Of Materials, Things and Possessions

by Kale

I am a collector.

I collect things.

I started with cards when I was little. All manner of cards. Almost.

I grew up a bit and wanted to collect hats. I had a good start. Until I started losing them one by one by leaving them on the vans that I used to travel on to go to school. So, that stopped.

This time, I collect books. It started when I relearned how to read and appreciate books. How to enjoy a world apart from that which we live in. Worlds not yet created in the silver screen. Worlds that live only in our mind’s eye.

I have a couple of a variety of magazines on the top of my shelf, too. Some CDs in one drawer. And a bit more than a few DVDs.

They’re things. My possessions. Materials I own.

Last night was also when I realised that I still have too many of them.

I used to keep everything. Even my books and notebooks from preschool used to still be with me.

Until three spring cleanings ago. That was when I started to learn to let go of things past. I started throwing things out. Little by little they disappeared. Now, the oldest ones I have are ones from high school – senior year.

Still, I’ve acquired new materials and last night made me feel that, while they pale in comparison to the sheer number of materials that the rich and affluent own, I need to cut off more.

I’ve always been fascinated about how people of old can move around. They could go places with only a single backpack on them – necessities. They never did have too many yet they are able to live.

For people of today, that doesn’t seem quite possible. I couldn’t think of anyone who can possibly leave their own place without at least a luggage bag on them. Well, for people who have a decent roof above their heads.

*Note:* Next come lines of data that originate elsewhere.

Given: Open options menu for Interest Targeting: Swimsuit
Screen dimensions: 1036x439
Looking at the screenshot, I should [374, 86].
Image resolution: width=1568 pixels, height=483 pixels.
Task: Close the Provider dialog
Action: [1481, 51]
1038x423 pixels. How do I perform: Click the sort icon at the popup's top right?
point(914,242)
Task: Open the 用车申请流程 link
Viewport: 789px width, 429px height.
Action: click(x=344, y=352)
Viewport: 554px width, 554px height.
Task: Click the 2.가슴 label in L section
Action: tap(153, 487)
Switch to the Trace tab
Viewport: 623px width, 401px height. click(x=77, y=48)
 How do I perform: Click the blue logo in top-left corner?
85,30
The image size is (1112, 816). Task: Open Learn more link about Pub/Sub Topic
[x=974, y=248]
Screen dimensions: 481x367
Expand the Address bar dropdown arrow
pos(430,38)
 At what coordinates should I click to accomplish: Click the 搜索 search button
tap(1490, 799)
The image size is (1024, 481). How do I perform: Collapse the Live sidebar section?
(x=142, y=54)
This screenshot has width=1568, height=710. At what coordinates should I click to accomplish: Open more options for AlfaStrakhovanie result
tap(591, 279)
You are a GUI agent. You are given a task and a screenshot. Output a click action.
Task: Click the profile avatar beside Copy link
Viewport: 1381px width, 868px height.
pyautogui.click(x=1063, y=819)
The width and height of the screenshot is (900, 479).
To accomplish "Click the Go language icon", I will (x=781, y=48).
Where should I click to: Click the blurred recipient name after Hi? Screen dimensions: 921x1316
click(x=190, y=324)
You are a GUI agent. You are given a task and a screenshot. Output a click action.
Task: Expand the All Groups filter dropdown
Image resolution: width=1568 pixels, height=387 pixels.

What I want to be able to do is to cut off my attachments towards these possessions. They have become nothing more than excess baggage. I want it to be so that when the worse becomes worst, I wouldn’t spend many a nights grieving over the loss of these things.

These things have become too much a part of me. And I realise now that they can become poison if I let them grow further. I do not want to be the person who makes her own poison.

It’s not bound to be easy. And I know that I can’t stop wanting having more things. Yet I recognise the fact that I have to want them less.

I will keep them.

What needs to be done is to cut off my strings from them so that they are no longer able to weigh me down.

These things are perishable.

We are perishable.

Attaching ourselves to that which can only come to pass does us no good. They only serve to diminish us. It is time we realise that there are better things and these better things we cannot find here.